Stored data entries
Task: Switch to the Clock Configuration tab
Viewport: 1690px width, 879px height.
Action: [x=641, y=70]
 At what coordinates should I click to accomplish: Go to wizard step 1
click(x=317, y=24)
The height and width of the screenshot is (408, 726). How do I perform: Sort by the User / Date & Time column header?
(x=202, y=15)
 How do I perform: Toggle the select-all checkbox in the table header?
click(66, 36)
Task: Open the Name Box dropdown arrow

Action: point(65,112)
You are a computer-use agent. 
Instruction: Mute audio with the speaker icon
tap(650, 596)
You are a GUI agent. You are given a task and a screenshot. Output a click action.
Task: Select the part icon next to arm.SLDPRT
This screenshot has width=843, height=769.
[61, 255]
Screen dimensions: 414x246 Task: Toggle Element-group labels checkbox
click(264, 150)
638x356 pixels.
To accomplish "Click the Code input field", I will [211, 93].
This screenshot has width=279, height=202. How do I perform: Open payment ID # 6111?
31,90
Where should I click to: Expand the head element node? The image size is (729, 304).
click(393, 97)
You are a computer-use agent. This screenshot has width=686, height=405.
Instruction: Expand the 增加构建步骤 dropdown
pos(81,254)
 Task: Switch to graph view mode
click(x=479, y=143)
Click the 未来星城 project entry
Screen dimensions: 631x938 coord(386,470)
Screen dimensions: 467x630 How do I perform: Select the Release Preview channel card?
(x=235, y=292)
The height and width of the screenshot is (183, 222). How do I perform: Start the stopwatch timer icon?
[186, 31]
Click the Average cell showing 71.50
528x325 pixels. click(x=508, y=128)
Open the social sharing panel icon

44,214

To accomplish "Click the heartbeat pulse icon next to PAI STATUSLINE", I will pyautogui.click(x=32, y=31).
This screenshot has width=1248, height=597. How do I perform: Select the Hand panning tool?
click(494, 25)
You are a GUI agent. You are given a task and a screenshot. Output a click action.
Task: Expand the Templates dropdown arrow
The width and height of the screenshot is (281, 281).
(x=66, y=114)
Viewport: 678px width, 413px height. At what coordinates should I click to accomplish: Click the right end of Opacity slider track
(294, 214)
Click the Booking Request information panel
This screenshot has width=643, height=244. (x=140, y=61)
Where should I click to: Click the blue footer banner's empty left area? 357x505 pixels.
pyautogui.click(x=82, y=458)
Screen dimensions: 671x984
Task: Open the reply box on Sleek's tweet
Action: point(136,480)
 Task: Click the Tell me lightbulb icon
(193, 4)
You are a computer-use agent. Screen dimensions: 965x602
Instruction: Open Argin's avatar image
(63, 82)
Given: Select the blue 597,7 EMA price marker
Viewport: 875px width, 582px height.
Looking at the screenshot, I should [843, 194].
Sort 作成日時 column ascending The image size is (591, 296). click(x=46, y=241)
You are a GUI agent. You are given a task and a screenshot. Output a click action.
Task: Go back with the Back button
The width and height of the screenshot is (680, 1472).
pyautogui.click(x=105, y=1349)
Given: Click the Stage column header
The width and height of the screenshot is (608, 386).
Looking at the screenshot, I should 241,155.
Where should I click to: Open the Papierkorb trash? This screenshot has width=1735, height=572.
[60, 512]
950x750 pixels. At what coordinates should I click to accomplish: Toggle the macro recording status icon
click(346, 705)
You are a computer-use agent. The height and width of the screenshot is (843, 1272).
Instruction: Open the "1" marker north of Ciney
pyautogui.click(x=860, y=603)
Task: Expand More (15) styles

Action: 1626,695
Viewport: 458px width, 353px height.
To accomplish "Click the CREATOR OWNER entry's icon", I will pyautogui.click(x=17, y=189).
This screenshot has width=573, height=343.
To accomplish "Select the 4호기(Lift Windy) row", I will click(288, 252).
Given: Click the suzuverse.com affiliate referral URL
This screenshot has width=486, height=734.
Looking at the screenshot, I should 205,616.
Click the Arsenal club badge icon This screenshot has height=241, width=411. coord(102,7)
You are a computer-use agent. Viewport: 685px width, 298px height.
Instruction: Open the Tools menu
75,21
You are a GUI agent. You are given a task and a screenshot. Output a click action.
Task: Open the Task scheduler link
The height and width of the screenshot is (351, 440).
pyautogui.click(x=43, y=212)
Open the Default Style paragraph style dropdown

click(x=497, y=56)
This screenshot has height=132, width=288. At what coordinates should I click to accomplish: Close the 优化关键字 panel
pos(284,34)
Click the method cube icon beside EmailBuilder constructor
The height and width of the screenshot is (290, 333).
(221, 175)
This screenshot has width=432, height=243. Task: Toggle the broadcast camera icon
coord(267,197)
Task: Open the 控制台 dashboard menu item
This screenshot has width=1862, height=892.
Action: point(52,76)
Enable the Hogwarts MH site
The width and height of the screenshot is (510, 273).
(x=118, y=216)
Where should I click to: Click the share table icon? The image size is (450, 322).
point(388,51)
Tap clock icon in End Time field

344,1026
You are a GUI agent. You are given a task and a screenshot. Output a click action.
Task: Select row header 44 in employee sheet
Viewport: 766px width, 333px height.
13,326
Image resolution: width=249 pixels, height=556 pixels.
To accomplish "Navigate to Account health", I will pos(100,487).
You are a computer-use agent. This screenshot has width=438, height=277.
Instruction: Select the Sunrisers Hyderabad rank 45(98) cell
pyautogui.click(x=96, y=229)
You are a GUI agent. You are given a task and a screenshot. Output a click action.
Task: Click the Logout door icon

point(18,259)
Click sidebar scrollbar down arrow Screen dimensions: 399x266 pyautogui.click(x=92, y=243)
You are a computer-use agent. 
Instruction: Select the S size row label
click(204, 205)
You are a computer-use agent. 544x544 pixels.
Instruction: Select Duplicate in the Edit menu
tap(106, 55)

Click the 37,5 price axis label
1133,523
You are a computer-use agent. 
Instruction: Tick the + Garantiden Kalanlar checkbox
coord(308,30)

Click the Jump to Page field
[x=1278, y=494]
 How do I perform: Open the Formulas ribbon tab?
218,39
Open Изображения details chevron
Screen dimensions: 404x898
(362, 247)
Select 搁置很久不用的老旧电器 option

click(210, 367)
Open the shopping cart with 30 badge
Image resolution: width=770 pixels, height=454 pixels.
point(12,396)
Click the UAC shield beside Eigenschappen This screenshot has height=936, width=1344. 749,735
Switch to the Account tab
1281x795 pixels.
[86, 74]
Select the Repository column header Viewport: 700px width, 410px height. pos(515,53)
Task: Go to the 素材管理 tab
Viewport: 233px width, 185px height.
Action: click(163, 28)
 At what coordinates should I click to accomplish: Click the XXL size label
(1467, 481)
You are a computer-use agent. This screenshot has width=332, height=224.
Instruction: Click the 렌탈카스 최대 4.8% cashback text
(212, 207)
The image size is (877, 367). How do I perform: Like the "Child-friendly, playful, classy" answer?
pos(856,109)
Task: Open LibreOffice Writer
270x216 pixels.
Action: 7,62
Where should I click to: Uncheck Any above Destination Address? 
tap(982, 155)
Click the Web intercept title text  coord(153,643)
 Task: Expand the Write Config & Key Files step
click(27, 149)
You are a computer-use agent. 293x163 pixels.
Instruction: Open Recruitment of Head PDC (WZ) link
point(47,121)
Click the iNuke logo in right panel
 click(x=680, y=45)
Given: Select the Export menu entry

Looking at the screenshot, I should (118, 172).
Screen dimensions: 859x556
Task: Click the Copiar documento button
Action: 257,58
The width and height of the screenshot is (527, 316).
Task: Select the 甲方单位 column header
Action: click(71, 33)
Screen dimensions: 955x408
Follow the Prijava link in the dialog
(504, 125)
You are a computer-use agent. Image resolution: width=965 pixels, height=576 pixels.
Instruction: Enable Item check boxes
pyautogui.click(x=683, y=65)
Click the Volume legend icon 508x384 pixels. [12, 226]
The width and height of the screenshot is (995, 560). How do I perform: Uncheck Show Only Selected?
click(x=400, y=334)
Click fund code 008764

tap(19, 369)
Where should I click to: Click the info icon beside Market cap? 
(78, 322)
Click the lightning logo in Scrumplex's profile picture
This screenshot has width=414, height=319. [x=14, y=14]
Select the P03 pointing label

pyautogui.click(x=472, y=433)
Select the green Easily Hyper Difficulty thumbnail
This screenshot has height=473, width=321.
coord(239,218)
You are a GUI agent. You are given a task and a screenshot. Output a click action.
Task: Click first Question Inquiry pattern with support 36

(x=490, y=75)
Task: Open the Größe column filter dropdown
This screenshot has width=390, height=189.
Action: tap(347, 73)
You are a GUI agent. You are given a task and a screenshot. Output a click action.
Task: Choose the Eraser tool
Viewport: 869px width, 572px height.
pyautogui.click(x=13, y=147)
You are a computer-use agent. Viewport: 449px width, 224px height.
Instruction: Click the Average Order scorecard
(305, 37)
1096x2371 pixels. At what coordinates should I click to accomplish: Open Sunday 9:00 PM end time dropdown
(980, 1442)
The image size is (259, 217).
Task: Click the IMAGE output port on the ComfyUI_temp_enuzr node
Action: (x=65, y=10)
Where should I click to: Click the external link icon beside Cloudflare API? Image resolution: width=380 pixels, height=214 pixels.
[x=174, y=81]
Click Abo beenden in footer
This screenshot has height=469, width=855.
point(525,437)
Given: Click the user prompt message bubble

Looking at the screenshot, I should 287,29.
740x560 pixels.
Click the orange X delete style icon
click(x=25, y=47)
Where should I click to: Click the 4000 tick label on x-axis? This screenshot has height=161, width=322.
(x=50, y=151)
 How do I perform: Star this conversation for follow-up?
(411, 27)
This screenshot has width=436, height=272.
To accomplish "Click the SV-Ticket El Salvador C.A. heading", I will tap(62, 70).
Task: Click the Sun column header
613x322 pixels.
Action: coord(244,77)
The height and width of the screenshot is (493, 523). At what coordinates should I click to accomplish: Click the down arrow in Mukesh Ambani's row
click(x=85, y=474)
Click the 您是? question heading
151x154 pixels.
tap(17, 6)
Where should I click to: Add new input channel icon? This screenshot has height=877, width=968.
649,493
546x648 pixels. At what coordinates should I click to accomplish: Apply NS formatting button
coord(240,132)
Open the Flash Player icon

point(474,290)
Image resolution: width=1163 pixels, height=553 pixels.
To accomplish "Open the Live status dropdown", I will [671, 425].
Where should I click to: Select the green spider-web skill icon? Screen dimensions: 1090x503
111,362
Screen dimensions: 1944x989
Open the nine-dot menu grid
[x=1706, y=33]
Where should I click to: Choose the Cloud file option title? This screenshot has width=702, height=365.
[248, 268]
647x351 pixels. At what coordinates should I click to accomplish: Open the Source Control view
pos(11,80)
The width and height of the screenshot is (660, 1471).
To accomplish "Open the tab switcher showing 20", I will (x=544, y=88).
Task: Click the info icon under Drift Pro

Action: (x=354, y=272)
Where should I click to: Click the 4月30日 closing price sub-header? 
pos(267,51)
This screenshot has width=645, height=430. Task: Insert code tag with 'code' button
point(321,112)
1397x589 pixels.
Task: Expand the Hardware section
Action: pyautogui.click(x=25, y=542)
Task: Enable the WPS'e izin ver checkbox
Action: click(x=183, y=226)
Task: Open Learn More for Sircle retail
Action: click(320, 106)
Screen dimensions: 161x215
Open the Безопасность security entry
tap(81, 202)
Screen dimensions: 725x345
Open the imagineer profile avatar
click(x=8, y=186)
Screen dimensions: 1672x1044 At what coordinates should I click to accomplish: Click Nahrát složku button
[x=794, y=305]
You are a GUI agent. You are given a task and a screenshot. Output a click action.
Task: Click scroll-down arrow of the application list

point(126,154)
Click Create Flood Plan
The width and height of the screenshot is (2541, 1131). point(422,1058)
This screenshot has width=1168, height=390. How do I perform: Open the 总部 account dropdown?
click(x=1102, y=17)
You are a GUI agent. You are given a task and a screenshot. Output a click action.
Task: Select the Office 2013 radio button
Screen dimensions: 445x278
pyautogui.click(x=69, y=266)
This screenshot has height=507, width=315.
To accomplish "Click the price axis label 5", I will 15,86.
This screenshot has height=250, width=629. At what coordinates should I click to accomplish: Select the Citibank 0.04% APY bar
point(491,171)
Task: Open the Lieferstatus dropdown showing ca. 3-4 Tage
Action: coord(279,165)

▶ [Prompt] Check each line of the data above, and please copy the ones in which the string "next" occurs.

▶ [Answer to this problem]
Task: Select the part icon next to arm.SLDPRT
To accomplish "Click the heartbeat pulse icon next to PAI STATUSLINE", I will pyautogui.click(x=32, y=31).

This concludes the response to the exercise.